*** SOURCE RECORDS Section Begins ***
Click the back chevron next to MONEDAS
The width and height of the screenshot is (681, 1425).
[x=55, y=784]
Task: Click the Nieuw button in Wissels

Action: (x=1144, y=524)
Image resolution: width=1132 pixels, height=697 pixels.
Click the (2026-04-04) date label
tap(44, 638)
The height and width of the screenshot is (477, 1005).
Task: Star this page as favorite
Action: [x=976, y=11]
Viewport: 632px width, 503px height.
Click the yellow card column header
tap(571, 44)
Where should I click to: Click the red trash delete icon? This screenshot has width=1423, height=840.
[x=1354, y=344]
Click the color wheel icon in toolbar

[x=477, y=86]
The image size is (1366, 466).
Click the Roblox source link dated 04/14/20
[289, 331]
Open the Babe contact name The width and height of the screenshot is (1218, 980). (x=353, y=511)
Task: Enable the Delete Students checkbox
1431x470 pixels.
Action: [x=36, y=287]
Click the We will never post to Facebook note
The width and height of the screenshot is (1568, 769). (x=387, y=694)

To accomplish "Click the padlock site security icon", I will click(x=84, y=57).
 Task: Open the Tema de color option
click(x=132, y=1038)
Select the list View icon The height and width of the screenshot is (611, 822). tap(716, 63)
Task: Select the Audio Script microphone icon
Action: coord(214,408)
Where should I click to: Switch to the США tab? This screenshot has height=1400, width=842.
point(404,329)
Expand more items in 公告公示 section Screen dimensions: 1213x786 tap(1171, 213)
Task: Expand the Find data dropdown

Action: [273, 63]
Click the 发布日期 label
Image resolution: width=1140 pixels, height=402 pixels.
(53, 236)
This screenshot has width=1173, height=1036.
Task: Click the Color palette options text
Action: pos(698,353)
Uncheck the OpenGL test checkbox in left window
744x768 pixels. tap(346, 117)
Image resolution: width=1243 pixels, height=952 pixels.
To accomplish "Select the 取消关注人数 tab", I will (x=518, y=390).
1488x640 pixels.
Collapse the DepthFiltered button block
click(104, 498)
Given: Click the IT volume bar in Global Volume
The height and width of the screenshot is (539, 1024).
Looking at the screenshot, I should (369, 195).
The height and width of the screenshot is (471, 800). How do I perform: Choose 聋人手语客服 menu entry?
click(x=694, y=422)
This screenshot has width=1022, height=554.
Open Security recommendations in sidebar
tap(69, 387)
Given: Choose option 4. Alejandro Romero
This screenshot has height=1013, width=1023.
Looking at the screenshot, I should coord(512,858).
*** SOURCE RECORDS Section Ends ***
**WORK INSTRUCTION**
A verbatim version of the complete listing above is to be returned.

**SOLUTION TO THE PROBLEM**
Click the back chevron next to MONEDAS
The width and height of the screenshot is (681, 1425).
[x=55, y=784]
Task: Click the Nieuw button in Wissels

Action: (x=1144, y=524)
Image resolution: width=1132 pixels, height=697 pixels.
Click the (2026-04-04) date label
tap(44, 638)
The height and width of the screenshot is (477, 1005).
Task: Star this page as favorite
Action: [x=976, y=11]
Viewport: 632px width, 503px height.
Click the yellow card column header
tap(571, 44)
Where should I click to: Click the red trash delete icon? This screenshot has width=1423, height=840.
[x=1354, y=344]
Click the color wheel icon in toolbar

[x=477, y=86]
The image size is (1366, 466).
Click the Roblox source link dated 04/14/20
[289, 331]
Open the Babe contact name The width and height of the screenshot is (1218, 980). (x=353, y=511)
Task: Enable the Delete Students checkbox
1431x470 pixels.
Action: [x=36, y=287]
Click the We will never post to Facebook note
The width and height of the screenshot is (1568, 769). (x=387, y=694)

To accomplish "Click the padlock site security icon", I will click(x=84, y=57).
 Task: Open the Tema de color option
click(x=132, y=1038)
Select the list View icon The height and width of the screenshot is (611, 822). tap(716, 63)
Task: Select the Audio Script microphone icon
Action: coord(214,408)
Where should I click to: Switch to the США tab? This screenshot has height=1400, width=842.
point(404,329)
Expand more items in 公告公示 section Screen dimensions: 1213x786 tap(1171, 213)
Task: Expand the Find data dropdown

Action: [273, 63]
Click the 发布日期 label
Image resolution: width=1140 pixels, height=402 pixels.
(53, 236)
This screenshot has width=1173, height=1036.
Task: Click the Color palette options text
Action: pos(698,353)
Uncheck the OpenGL test checkbox in left window
744x768 pixels. tap(346, 117)
Image resolution: width=1243 pixels, height=952 pixels.
To accomplish "Select the 取消关注人数 tab", I will (x=518, y=390).
1488x640 pixels.
Collapse the DepthFiltered button block
click(104, 498)
Given: Click the IT volume bar in Global Volume
The height and width of the screenshot is (539, 1024).
Looking at the screenshot, I should (369, 195).
The height and width of the screenshot is (471, 800). How do I perform: Choose 聋人手语客服 menu entry?
click(x=694, y=422)
This screenshot has width=1022, height=554.
Open Security recommendations in sidebar
tap(69, 387)
Given: Choose option 4. Alejandro Romero
This screenshot has height=1013, width=1023.
Looking at the screenshot, I should coord(512,858).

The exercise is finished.